Prior to Subversion 1.5, the URLs in an svn:externals specification must be absolute. Now they can be relative. Four different relative externals specifications are supported. (In the following examples, assume we have two repositories: one at http://example.com/svn/repos-1 and another at http://example.com/svn/repos-2. We have a checkout of http://example.com/svn/repos-1/project1/trunk and the svn:externals property is set on trunk.)
Relative to the directory with the svn:externals property. These URLs always begin with the string ../, for example:
../../project2/trunk common/project2/trunk
This will extract http://example.com/svn/repos-1/project2/trunk into common/project2/trunk. The external's URL is relative to the URL of the directory with the svn:externals property, not the directory where the external is written to disk.
Relative to the repository root.
^/project2/trunk common/project2/trunk
This will extract http://example.com/svn/repos-1/project2/trunk into common/project2/trunk.
You can also refer to other repositories easily using repository root relative URLs:
^/../repos-2/foo/trunk common/foo/trunk
This will extract http://example.com/svn/repos-2/foo/trunk into common/foo/trunk.
Relative to the scheme. This copies the scheme of the checkout or export URL into the URL in svn:externals. It is useful when the same hostname must the accessed with different schemes depending upon network location; i.e. clients in the intranet use http:// while external clients use svn+ssh://.

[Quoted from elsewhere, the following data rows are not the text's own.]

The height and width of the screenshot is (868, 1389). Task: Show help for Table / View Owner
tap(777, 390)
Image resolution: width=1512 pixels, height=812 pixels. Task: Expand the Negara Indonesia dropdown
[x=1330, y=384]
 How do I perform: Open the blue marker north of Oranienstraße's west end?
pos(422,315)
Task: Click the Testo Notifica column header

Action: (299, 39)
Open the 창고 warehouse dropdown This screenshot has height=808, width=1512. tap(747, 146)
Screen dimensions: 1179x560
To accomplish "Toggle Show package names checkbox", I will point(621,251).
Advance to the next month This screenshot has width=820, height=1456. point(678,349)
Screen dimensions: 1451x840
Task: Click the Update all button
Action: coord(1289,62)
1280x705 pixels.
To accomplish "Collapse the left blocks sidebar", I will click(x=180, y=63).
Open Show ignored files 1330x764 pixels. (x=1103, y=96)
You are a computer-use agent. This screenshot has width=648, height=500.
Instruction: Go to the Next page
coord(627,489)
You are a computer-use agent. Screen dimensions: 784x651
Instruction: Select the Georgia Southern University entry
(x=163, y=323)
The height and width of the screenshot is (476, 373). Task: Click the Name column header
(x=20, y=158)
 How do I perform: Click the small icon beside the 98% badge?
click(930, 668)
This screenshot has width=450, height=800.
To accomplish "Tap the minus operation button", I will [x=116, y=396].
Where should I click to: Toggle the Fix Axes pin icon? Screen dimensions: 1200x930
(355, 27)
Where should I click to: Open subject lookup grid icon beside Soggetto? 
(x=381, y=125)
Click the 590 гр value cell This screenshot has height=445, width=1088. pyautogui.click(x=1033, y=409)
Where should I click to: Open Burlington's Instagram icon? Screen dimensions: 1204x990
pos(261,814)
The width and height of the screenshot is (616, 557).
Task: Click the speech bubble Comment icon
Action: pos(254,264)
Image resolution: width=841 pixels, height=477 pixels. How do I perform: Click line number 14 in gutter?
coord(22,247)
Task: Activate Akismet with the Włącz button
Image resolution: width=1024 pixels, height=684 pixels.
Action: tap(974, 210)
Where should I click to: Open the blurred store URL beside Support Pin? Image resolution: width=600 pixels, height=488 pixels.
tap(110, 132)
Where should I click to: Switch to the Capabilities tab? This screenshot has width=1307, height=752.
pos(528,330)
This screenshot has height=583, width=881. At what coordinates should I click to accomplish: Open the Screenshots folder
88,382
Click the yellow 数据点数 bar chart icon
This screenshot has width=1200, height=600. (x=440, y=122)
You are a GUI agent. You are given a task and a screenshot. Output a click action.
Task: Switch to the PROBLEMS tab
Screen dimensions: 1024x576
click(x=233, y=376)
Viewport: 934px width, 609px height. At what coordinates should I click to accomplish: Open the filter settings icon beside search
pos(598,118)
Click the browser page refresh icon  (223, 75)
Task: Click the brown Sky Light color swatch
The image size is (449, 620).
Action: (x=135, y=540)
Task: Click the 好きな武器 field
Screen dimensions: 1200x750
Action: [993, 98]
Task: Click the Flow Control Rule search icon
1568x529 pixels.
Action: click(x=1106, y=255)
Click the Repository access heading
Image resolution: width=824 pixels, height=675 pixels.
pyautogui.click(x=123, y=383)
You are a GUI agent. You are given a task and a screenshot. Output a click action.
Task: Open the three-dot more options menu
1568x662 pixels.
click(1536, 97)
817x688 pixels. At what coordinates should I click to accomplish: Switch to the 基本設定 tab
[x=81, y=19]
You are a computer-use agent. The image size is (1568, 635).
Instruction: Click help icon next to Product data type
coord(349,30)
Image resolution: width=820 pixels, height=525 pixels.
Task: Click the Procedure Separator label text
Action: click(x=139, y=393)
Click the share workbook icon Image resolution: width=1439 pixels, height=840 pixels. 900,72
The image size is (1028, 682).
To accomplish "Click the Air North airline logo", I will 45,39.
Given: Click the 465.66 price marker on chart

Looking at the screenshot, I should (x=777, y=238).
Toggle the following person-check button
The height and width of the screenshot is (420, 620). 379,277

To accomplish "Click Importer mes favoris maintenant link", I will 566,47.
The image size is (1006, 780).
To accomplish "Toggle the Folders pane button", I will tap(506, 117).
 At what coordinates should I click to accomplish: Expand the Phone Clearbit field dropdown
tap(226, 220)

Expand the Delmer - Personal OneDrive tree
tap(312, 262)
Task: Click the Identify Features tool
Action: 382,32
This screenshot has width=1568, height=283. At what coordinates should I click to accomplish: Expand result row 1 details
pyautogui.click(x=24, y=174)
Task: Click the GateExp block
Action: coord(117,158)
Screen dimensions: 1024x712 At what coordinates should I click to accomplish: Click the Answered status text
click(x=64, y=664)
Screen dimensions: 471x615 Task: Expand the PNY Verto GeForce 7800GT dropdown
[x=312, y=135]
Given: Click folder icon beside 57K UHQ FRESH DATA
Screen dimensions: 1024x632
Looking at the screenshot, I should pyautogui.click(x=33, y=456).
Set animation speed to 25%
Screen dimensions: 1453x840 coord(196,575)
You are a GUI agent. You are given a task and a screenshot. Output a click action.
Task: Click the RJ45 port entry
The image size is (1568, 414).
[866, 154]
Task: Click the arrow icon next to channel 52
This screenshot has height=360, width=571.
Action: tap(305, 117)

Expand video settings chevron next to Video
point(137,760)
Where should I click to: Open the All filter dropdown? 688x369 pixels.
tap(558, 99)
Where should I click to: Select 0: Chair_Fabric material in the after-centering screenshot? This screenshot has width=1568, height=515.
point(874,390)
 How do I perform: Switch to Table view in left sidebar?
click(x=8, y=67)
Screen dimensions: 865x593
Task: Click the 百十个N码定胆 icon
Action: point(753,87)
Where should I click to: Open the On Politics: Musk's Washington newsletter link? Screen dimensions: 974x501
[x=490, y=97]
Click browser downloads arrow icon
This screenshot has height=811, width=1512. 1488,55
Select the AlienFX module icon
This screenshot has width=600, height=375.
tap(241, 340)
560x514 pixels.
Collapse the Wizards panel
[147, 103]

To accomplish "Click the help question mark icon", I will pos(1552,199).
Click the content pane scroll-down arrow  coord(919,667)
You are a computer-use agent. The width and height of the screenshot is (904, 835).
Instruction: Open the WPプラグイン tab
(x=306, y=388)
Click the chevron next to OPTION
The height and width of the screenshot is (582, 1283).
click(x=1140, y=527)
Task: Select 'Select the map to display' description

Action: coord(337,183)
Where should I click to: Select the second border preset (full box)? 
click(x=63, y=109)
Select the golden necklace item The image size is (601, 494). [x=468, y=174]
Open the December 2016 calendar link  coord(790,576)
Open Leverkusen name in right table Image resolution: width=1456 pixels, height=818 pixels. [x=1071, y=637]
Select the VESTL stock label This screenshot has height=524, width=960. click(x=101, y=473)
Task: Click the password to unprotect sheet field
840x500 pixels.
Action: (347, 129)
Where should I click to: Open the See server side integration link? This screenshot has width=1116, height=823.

//example.com/svn/repos-1/project2/trunk common/project2/trunk
This will extract http://example.com/svn/repos-1/project2/trunk into common/project2/trunk. If the working copy was checked out from svn+ssh://example.com/svn/repos-1/project1/trunk then this URL would be svn+ssh://example.com/svn/repos-1/project1/trunk.
Server root relative URLs. This copies the scheme and hostname from the checkout or export URL into the svn:externals URL.
/svn/repos-1/project2/trunk common/project2/trunk
This will extract http://example.com/svn/repos-1/project2/trunk into common/project2/trunk. If the working copy was checked out from svn+ssh://example.com/svn/repos-1/project1/trunk then this URL would be svn+ssh://example.com/svn/repos-1/project1/trunk.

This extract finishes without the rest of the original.